- Selection
This repository is the codebase for our paper.

[**iPLAN: Intent-Aware Planning in Heterogeneous Traffic via Distributed Multi-Agent Reinforcement Learning**](https://arxiv.org/abs/2306.06236)

This repository was originally **forked from https://github.com/oxwhirl/pymarl** 
and **https://github.com/carolinewang01/dm2**. 
The MAPPO baseline comes from **https://github.com/uoe-agents/epymarl**.

# Table of Contents
- [**Dependencies**](#Dependencies)
- [**Installation**](#Installation)
- [**Running iPLAN**](#Running-iPLAN)
- [**Ablation Study**](#Ablation-Study)
  - [**IPPO**](#Running-IPPO), [**IPPO-BM**](#Running-IPPO-BM), [**IPPO-GAT**](#Running-IPPO-GAT), 
  [**iPLAN-Hard**](#Running-iPLAN-Hard), [**iPLAN-FC**](#Running-iPLAN-FC)
- [**Baselines**](#Baselines)

- Given problem
Retype the iPLAN repository text above word for word, starting at the words "- [**Ablation Study**](#Ablation-Study)" and stopping after "- [**Baselines**](#Baselines)".

- Dataset extract
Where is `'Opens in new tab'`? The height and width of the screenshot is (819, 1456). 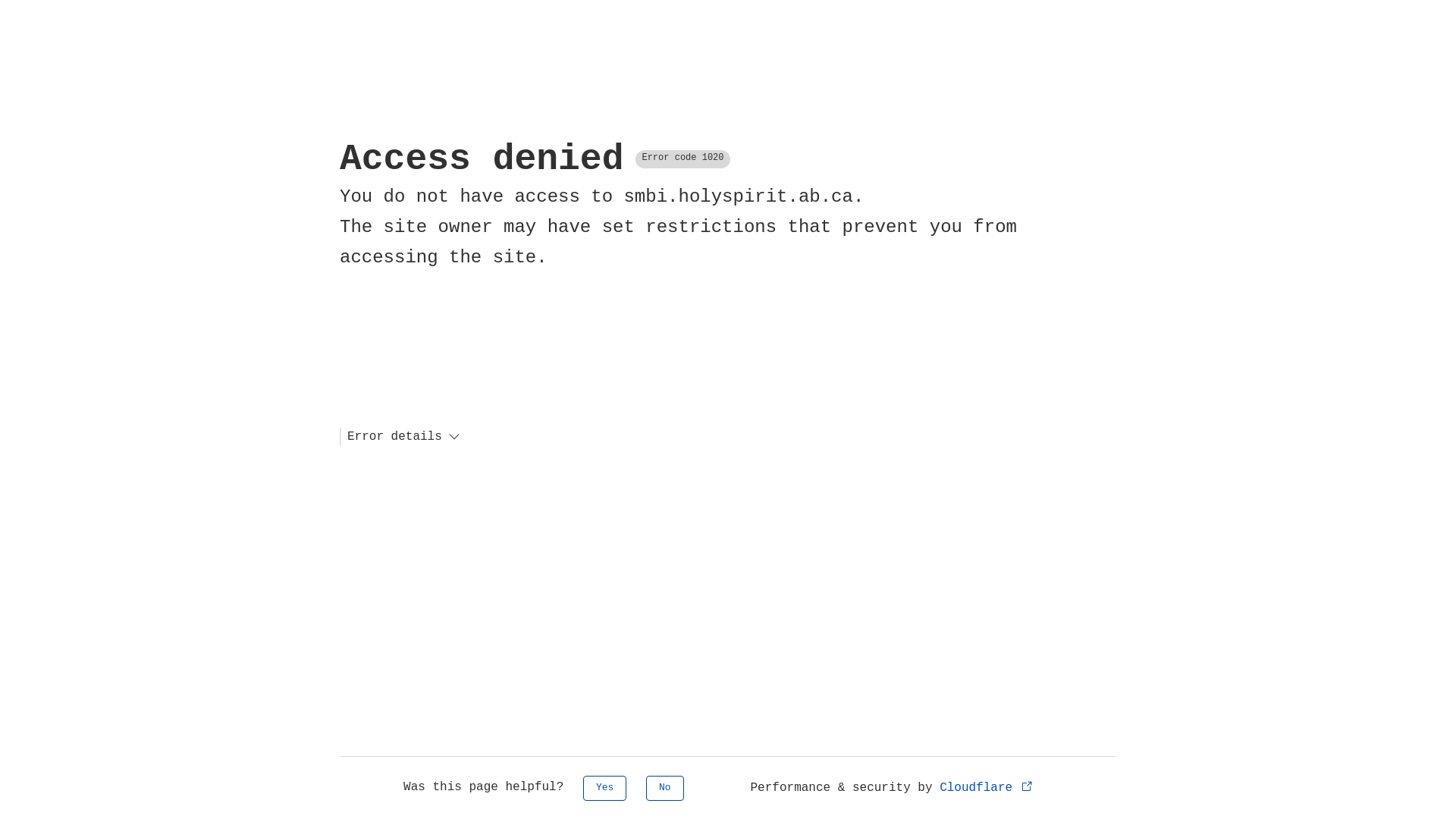
'Opens in new tab' is located at coordinates (1022, 785).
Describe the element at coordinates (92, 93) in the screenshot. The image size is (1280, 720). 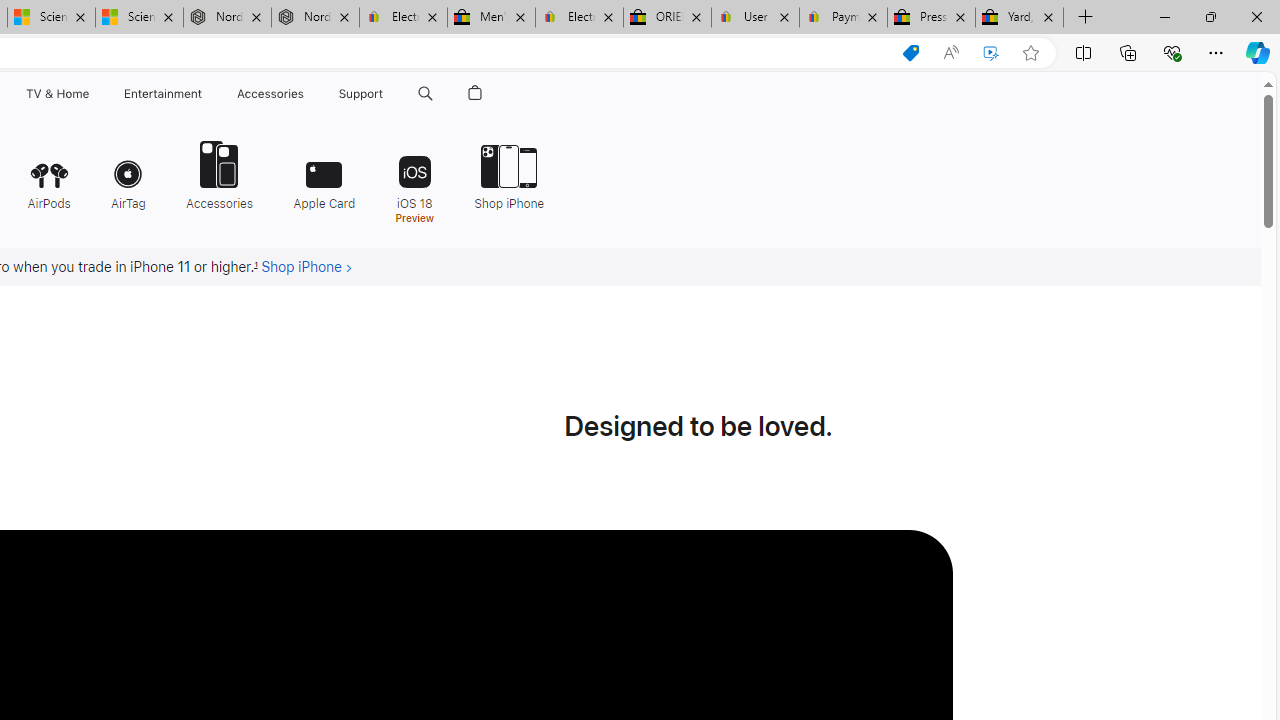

- Exercise response
- [**Ablation Study**](#Ablation-Study)
  - [**IPPO**](#Running-IPPO), [**IPPO-BM**](#Running-IPPO-BM), [**IPPO-GAT**](#Running-IPPO-GAT), 
  [**iPLAN-Hard**](#Running-iPLAN-Hard), [**iPLAN-FC**](#Running-iPLAN-FC)
- [**Baselines**](#Baselines)